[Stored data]
((

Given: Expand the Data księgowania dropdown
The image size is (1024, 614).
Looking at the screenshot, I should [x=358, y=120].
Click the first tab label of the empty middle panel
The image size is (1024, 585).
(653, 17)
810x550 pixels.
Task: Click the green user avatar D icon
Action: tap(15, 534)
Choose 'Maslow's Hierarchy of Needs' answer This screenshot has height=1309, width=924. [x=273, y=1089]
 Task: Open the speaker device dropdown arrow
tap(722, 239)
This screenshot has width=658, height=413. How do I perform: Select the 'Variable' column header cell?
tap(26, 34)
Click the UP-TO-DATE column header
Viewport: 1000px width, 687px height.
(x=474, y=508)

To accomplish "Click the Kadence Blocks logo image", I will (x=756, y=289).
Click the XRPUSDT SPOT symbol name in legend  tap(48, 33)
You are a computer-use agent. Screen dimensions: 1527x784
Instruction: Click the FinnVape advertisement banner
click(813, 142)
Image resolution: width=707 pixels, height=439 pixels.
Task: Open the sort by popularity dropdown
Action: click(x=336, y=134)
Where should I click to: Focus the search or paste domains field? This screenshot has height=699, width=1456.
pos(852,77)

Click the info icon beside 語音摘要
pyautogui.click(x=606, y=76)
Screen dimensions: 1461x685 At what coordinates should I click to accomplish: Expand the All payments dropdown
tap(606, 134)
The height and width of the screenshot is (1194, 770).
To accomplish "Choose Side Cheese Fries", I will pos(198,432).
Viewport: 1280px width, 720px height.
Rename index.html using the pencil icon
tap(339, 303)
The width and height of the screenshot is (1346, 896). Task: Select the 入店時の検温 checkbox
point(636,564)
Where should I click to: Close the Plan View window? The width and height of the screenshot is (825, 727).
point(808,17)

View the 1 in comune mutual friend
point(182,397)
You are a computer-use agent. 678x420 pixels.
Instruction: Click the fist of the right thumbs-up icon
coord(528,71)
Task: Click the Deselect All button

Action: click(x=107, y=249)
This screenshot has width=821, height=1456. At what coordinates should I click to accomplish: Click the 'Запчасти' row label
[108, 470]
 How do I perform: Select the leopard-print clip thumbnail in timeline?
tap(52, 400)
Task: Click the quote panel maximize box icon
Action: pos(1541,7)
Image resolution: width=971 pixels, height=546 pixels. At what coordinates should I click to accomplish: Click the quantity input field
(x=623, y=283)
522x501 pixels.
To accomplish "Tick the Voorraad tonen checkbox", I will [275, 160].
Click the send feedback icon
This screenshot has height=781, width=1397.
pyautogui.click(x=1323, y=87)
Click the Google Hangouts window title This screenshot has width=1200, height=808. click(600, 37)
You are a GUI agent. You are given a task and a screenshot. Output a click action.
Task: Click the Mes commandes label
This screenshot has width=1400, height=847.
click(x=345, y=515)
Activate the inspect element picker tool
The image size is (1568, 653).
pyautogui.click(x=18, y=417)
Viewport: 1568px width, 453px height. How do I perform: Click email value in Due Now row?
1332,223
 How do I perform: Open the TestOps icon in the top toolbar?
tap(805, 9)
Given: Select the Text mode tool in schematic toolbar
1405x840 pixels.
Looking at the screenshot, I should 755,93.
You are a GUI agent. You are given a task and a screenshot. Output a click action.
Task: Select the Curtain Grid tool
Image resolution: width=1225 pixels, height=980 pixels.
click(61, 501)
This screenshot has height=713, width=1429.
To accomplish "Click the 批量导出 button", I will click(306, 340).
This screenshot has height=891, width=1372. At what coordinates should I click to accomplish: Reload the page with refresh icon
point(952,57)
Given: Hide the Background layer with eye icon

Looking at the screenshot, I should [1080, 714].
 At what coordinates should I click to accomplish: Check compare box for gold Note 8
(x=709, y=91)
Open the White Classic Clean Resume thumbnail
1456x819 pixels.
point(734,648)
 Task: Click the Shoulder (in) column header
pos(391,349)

))

- _EXERCISE DESCRIPTION_
The result is a copy of every line above where the word "will" shows up.

- _RESPONSE FOR THIS EXERCISE_
To accomplish "Click the Kadence Blocks logo image", I will (x=756, y=289).
To accomplish "Choose Side Cheese Fries", I will pos(198,432).
To accomplish "Tick the Voorraad tonen checkbox", I will [275, 160].
To accomplish "Click the 批量导出 button", I will click(306, 340).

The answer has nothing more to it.